:: Input material ::

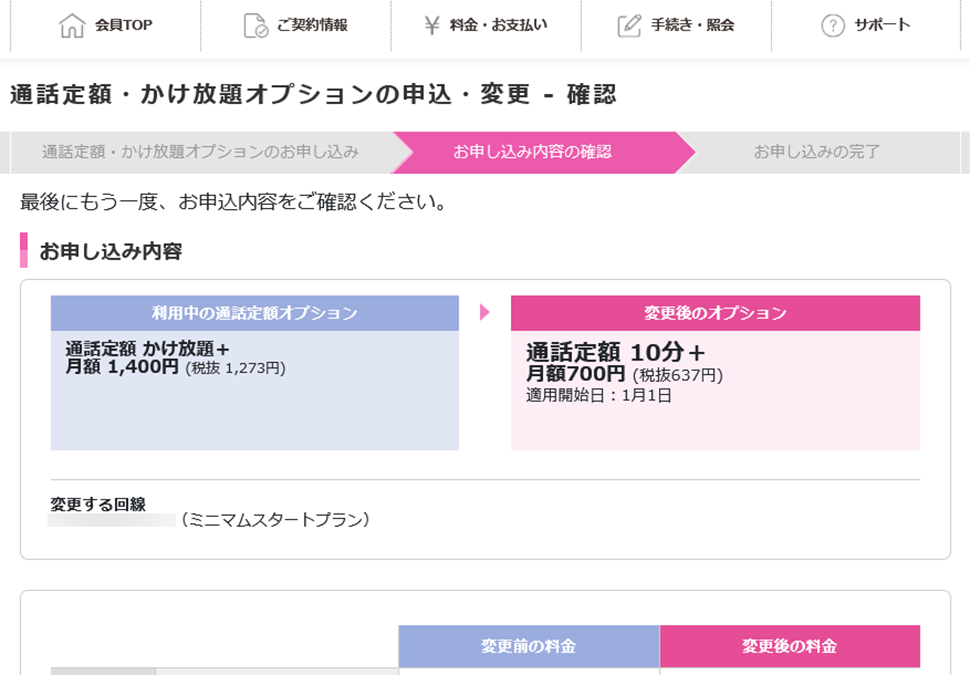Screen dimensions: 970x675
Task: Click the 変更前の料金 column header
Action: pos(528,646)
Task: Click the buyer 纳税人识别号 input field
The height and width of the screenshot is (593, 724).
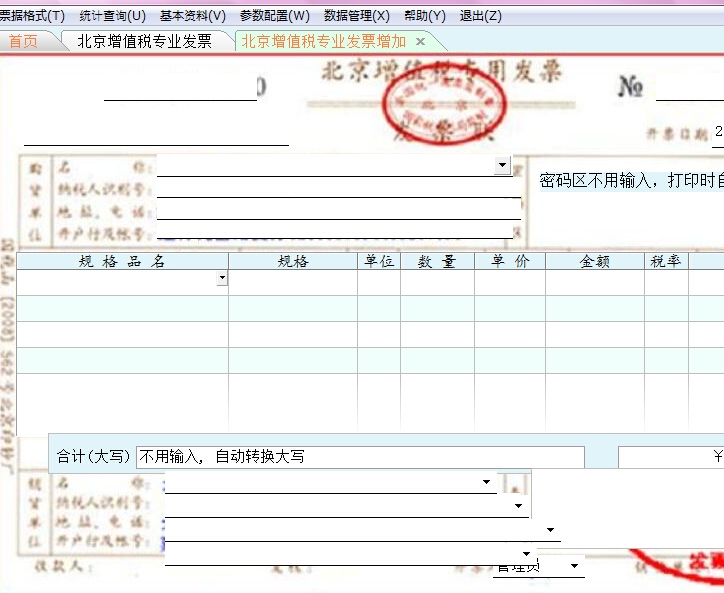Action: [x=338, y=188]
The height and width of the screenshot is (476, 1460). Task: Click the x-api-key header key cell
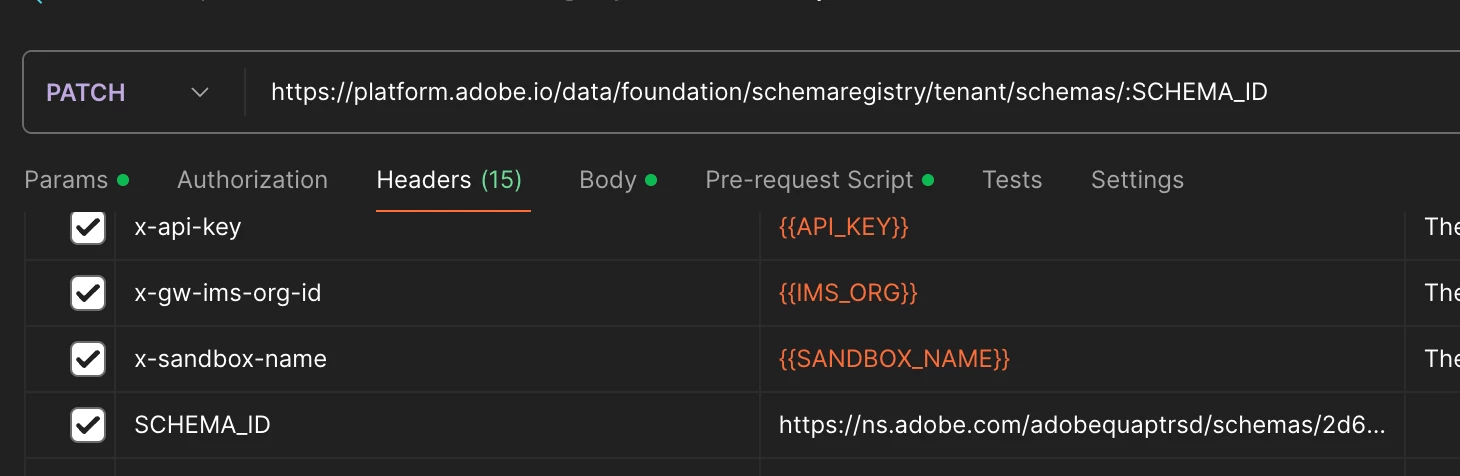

:::

**What is being asked**
An answer containing only the lines from the one holding "Task: Click the buyer 纳税人识别号 input field" through the close of the entries above, reproduced exactly and stripped of pictures, is expected.

**Solution**
Task: Click the buyer 纳税人识别号 input field
The height and width of the screenshot is (593, 724).
Action: [x=338, y=188]
The height and width of the screenshot is (476, 1460). Task: Click the x-api-key header key cell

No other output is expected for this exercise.